If you have ever been to Florence, here is a detail you might have missed, that is right smack on the front of the main cathedral. This picture is the final in a series of carvings of angels that surround the main doors. As the story goes, the first in the series (pictured below the jump), holds a tax bill in his hands and passes it on up to the next angel, who passes in on to the next, who points to the next… until it gets to a few who can’t seem to hear, until it gets to the last one, who dismisses it with this infamous gesture. According to Maurizio Ranieri, a Florentine who brought it to my attention, the series is the story of Florence – which you really can’t separate from the Florentines themselves, without whom the place would not exist.

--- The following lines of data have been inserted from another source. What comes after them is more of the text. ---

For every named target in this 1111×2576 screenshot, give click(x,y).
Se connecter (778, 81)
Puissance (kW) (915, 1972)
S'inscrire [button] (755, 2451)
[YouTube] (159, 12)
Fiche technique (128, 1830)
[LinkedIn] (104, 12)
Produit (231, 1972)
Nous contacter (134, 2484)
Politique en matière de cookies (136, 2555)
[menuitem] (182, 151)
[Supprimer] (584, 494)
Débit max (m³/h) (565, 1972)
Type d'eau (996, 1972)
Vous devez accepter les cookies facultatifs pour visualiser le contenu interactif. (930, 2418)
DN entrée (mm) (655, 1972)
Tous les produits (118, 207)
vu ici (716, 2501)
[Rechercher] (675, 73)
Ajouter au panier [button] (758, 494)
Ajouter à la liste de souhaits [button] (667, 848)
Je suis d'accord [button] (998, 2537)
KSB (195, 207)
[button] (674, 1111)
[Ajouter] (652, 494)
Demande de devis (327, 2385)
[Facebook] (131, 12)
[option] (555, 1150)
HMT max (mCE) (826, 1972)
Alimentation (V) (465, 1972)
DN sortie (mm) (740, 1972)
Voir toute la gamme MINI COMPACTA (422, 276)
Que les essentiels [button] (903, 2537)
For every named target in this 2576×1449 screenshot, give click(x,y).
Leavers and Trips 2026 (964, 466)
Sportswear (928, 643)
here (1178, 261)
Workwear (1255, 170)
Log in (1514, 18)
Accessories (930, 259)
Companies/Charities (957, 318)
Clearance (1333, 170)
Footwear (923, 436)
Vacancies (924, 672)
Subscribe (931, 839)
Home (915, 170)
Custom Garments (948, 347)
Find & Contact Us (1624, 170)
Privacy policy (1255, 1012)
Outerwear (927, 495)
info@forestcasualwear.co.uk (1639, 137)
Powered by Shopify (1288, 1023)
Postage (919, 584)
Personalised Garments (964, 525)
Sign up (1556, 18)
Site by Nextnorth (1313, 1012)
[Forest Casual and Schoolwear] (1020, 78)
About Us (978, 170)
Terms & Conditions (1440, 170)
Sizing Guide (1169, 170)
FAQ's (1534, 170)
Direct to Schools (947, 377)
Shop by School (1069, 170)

A place where miracles, like the construction of that dome that sits on top of the cathedral, according to Malaparte, are not performed by saints.
I have added a few more of these angels below the jump so they don’t slow down the loading of the page any further. I am on a high speed connection at the moment but, while on travel these past few weeks, I was reminded just how slow dial-up internet can be – particularly when there are pictures… And prices for high-speed wireless access in hotels that have it is highway robbery.